E一体攻撃に参加したインディアン戦士は何人いたのか・・・
インディアンには元来数量の観念がなかった為、はっきりした史料は残っていない。最も少ない人数は合衆国政府が算定した北部シャイアン族120人、ハンクパパ及びサンティー・ダコタ族260人、オグララ・ダコタ族240人、ミニコンジュウ族150人、サン・アーク族110人、その他のダコタ族120人の1000名。しかし最近では1500名以上いた事はほぼ間違いないと言われている。インディアン側の損害は60名程度であったと伝えられている。因みにインディアンの総数は最大1万人はいたという説もある。
Fカスターは頭の皮を剥がされていなかった・・・
6月28日テリー将軍とギボン大佐の援軍到着後、リーノ大隊とベンティーン大隊の生き残りがカスター大隊の救助に向かった。しかし時既に遅く、戦場には惨たらしい姿で戦死したカスター大隊の兵士の遺体が残されていた。戦死者の遺体の殆んどは軍服・下着を剥ぎ取られており頭部は叩き割られ、頭皮が剥がされ、手足は切り取られ、胴体は切り刻まれ、多くの矢が突き刺さり、複数の銃弾が打ち込まれており身元の確認は難航した。後の調査によれば、それらの残虐行為はインディアンの女子供たちによって行われたとの事である。カスターの遺体には頭部と胸部に二カ所の弾傷があった。衣服は剥ぎ取られていたが頭皮を剥がされてはいなかった。しかし死後加えられた傷が多くあり、片方の太腿が抉られ、手の指が一本切り取られ、生殖器に矢が突き刺さっていた。そして両の耳から木の棒が突き刺さされていた。

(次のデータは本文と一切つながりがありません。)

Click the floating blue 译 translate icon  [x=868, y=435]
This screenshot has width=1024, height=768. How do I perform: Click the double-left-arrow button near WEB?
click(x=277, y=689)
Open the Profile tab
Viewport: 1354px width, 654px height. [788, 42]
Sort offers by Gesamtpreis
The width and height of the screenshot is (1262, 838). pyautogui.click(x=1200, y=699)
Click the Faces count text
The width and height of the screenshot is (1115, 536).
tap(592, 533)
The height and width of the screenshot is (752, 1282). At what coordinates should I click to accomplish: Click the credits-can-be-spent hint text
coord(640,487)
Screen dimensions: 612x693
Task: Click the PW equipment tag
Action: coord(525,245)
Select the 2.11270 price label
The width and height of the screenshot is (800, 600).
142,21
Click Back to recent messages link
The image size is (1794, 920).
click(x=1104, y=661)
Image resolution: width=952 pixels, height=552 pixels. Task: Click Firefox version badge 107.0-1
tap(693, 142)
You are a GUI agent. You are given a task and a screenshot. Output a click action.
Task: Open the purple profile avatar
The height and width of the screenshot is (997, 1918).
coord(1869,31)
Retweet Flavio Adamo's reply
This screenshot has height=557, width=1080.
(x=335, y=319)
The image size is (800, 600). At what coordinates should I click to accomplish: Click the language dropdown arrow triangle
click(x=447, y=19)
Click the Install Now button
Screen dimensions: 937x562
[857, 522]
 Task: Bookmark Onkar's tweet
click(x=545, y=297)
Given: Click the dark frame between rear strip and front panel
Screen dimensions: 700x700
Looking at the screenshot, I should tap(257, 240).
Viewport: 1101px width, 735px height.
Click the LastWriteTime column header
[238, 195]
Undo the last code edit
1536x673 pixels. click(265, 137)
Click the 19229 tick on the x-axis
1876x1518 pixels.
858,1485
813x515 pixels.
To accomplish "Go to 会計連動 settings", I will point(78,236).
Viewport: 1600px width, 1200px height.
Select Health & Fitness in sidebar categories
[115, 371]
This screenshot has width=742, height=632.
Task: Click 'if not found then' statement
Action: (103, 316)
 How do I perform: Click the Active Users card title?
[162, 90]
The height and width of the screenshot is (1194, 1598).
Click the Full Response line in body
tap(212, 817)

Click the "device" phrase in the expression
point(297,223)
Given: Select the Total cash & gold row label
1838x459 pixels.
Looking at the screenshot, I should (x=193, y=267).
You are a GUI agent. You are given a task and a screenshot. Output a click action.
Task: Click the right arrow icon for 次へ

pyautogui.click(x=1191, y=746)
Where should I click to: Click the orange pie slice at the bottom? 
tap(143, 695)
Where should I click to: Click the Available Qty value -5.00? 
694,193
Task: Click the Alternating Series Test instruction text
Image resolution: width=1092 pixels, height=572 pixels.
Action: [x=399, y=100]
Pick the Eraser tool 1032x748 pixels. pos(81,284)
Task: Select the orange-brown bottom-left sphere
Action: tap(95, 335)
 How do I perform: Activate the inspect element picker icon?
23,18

弟のカスター大尉の遺体は更に惨たらしく、胸を切り開かれて心臓が切り取られ、手足は切断され、喉をかき切られ、頭部は鈍器で叩き潰されており、腕に残ったTWCの刺青が唯一の身元確認の手掛かりだった。リーノ大隊とベンティーン大隊の生き残りは、身元確認を終えると、遺体の仮埋葬を行いリトル・ビッグホーンの戦場を去って行った。まだインディアンの襲撃を受ける脅威があった為だった。カスター以下の兵士たちの遺体が正式に埋葬(改葬)されるのは、それから1年後の1877年7月2日、第七騎兵連隊から選ばれたI中隊の兵士たちがM・V・シェリダン大佐に率いられ再びリトル・ビッグホーンの地を訪れた時であった。この時、戦死者の遺体発見場所が調査、確定された。現在この戦跡は「カスター・バトルフィールド」という国定公園兼国立墓地になっており、対インディアン戦争で命を落とした多くの兵士が埋葬されている。
Gカスター一族の死・・・
この戦いにおいてカスター一族は大きな痛手を負った。ジョージ・A・カスター中佐の他に、C中隊長で実弟のトーマス・W・カスター大尉、官吏として同行していた実弟のボストン・カスターと従兄弟にあたるオーティ・リード、そしてカスターの妹婿のL中隊長ジェイムズ・カルフーン中尉がカスターと共に命を落としている。
Hリトル・ビッグホーンの戦い唯一の生き残り・・・
ダスティ・ホフマン主演の「小さな巨人」という作品では主人公がカスター大隊の斥候としてリトル・ビッグホーンの戦いに参加し、唯一生き残るが、これはあくまでも創作・・・実際の唯一の生き残りはI中隊長キーオウ大尉の乗馬であったコマンチ号で、体に七か所の矢傷と弾傷が残された姿で発見・保護された。コマンチ号は現在剥製となってリトル・ビッグホーンの記念館に展示されている。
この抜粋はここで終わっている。